Yes, if you keep the chunk's page/pageRange as node metadata and instruct the assistant to cite it. A reviewer can then open that page in the original PDF and verify the answer — important for support, HR, and compliance knowledge.
Is this real semantic chunking?
It is sentence-aware chunking with overlap, not embedding-based topic segmentation. It keeps sentences whole and bridges seams, which is what most knowledge-base retrieval needs. If you want topic-boundary detection, run an embedding pass over these chunks afterward.
Does it chunk scanned PDFs?
No — it reads only the embedded text layer and does no OCR. A scanned manual yields empty chunks. OCR it with PDF OCR first, then chunk the searchable output.

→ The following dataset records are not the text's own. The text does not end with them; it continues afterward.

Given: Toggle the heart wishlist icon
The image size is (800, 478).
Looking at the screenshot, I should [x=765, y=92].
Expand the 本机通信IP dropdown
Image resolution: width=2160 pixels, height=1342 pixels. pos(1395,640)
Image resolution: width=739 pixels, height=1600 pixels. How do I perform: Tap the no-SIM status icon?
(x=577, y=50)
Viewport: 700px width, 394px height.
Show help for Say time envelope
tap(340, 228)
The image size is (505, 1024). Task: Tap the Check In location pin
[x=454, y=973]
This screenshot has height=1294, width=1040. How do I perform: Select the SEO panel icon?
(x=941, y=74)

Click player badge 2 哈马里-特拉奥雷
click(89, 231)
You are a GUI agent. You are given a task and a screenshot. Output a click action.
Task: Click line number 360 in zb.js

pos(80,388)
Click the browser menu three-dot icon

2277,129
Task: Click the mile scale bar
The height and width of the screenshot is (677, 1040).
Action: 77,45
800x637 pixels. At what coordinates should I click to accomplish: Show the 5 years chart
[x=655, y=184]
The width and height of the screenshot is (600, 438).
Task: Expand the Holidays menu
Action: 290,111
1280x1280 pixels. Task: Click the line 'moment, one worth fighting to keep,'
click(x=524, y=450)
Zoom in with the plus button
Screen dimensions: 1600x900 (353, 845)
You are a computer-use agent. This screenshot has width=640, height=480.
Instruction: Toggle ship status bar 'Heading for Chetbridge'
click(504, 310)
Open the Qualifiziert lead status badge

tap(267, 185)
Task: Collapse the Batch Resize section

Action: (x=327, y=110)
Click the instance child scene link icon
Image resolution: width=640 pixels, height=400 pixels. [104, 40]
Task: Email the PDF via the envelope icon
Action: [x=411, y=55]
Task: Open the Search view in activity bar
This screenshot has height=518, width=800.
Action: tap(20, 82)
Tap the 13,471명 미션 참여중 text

How do I re-ingest an updated document without breaking the KB?
Tag a version (e.g. handbook-2026Q2), derive node ids from version + content hash, delete the old version's nodes, then upsert the new ones. Don't rely on the chunker's positional id, which renumbers on every re-chunk.
What chunk size should I use?
Start at the default 500 words and adjust by retrieval behaviour. Too-broad answers mean smaller chunks; fragmented or missing context means larger chunks. Hybrid KBs lean a little larger for keyword signal; dense-only KBs can go smaller.
Is my knowledge content uploaded anywhere?
No. Chunking runs in your browser with pdf.js, so internal handbooks and runbooks never leave your device. For automated ingestion, the paired runner processes files locally on your own machine.
What about repeated headers and footers?
pdf.js extracts everything on the page, so running headers and footers appear in the text and can dilute embeddings. Strip boilerplate before ingestion or clean the chunk text afterward; the chunker doesn't remove it for you.
Can I automate KB ingestion of many PDFs?
Yes. Read the schema from GET /api/v1/tools/pdf-to-chunks, pair the @jadapps/runner, and POST each PDF to 127.0.0.1:9789/v1/tools/pdf-to-chunks/run. Files are processed locally, so a whole library of proprietary documents can be chunked and ingested without leaving your network.
Privacy first
All PDF processing runs locally in your browser using PDF-lib and pdf.js. No file is ever uploaded — only metadata counters are saved for signed-in dashboard stats.